I have been fully anticipating this first birthday of the last baby to be surrounded by ALL the feels. It probably still will be. But here, on the eve of the eve of her turning one, that also happens to be just before Thanksgiving, I find that what I feel most right now is grateful.

The last year has flown by, as they seem to do faster and faster as we age. It has also been a flurry of activity with a house and heart (and van and calendar) full of beautiful children, so it is really no surprise that I blinked and now my baby is turning one. The time warp began, I suppose, during her first three weeks of life at the NICU, when it felt like we lived an entire lifetime on another planet in those 22 days, but now, all these months later, I have finally gained an ounce of perspective and can see it for the blip that so many friends reassured me it would eventually be.
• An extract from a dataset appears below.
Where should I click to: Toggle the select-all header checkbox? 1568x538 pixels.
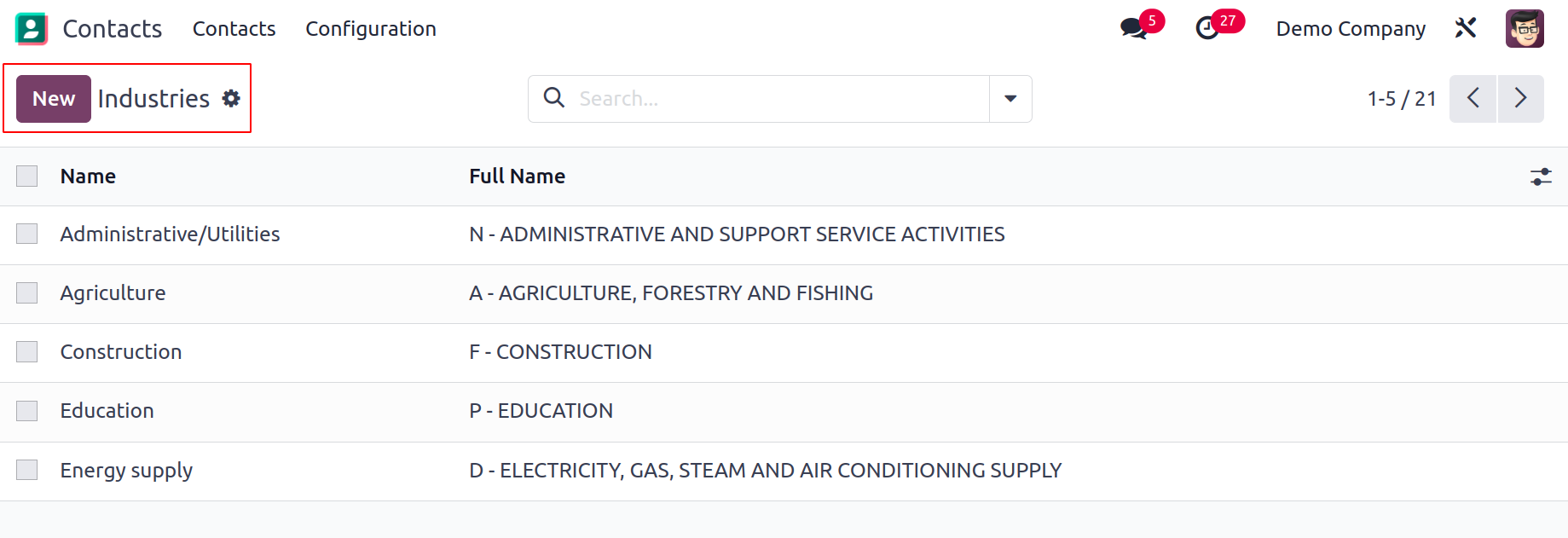[27, 176]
Oh, I am still going to cry on Wilson’s first birthday. Don’t you worry about that. But instead of reliving the trauma and stress of those first, hard weeks, I think the waterworks will be based more in gratitude that we got to survive them and come home with a healthy baby who has made it to the year mark and now has glorious words like “typical” ascribed to her.
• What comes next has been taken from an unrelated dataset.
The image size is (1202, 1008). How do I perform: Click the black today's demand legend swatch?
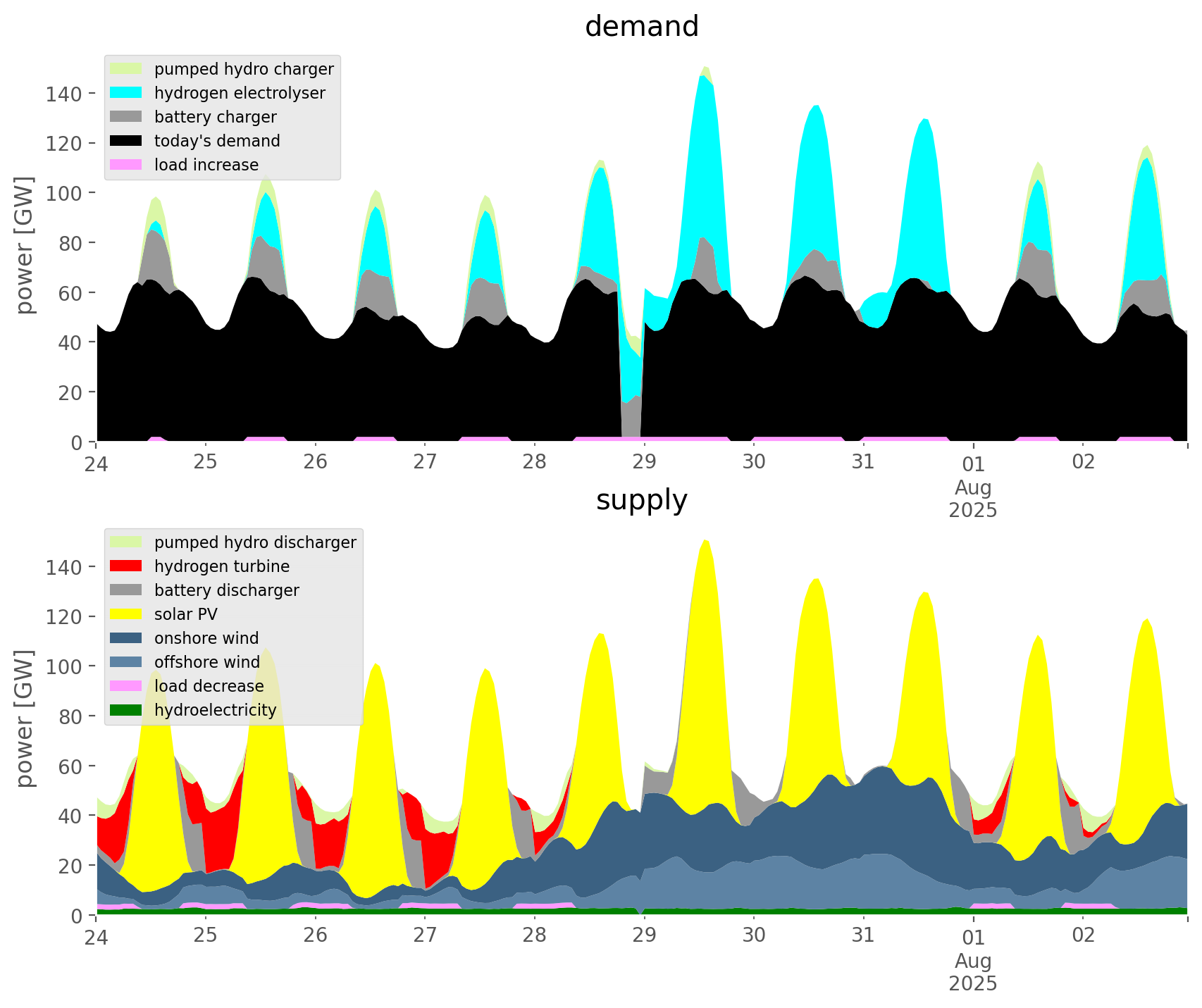tap(127, 141)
Of course to us, she is everything, and I can’t imagine our family without her. I think it is safe to say the rest of the children agree, as they all take such joy in being around her. I mean, she’s clearly been LT’s favorite person in the whole universe since the very beginning, and lately Truman has started calling her “my baby” in conversation, so good luck to those two in figuring out who is her No.1 fan (it’s Lincoln). Raegan loves on her baby sister all the time and has the best-ever baby-talking-to-voice that cracks me up when I hear it because that must be how we coo at WA all the time. And HD has a stellar theory that he’d love to share with you sometime about how babies make everyone happier (he’s not wrong), because Wilson does indeed brighten every day with her snuggles, smiles, and silly sounds.

Many of those snuggles still come directly on my right hip where she still mostly clings when out in public or around non-immediate family. But she also loves to crawl really fast all over our house and she super loves when I get down on the floor with her so she can crawl up, bump into me, spin around, and flop back against my torso in order to lounge belly-up and check out the world (no wonder we’ve started calling her “Puppy” – we totally need to stop doing that, though!). And just like she did in her first three weeks, Wilson has used this entire year to show us that we really don’t know all that much about babies because she has time and time and time again proved that she’s going to do her own thing, in her own way, in her own time.
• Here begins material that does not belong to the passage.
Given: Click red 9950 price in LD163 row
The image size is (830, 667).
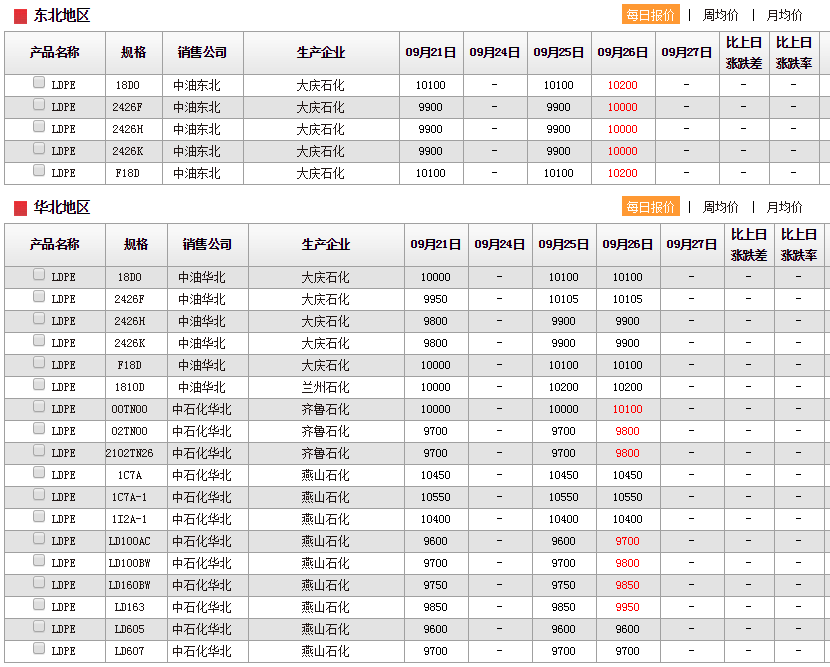Looking at the screenshot, I should (x=627, y=607).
So here is who Wilson is at One:

She is the baby of head butting and thumb sucking. She clears the entire shelf of board books in less than 10 seconds and then sits in the pile of books playing with them (apple, tree, *ahem*). She wears PJs pretty much 24/7 because she has to be in and out of the van eleventy-billion times each day to get the Bigs to their various schools and footies work better than socks to keep her feet warm. She pulls up next to furniture and is currently flirting with the idea of standing up from her little chair/the middle of nowhere (look out world!). She empties kitchen drawers like a boss and she speed crawls to be next to my speaker so she can sway and bounce and clap to the music I have playing throughout the day (yes, she loves Nahko. I mean, c’mon!). She tucks her head into my shoulder when people try to talk to her and when I sing her a lullaby before naps/bed. She has more hair/curls than any of our others at this age (even Baby HD). She pulls a head-tilt-and-smile charm move that you would swear we taught her but I swear we did not (unless Truman did; that seems plausible).

Even though I will probably spend the next few days reliving the early days of her life to some extent, I plan to stay grounded in the present as much as possible because to be at this incredible milestone with this incredible baby is such a blessing. I give thanks for her every time I get to snuggle her (so, a lot of time each day) and I will continue to do so for all our days.

She is (almost) one. She is full of wonder. She is wonderful. She is, forever, Wonder Wilson.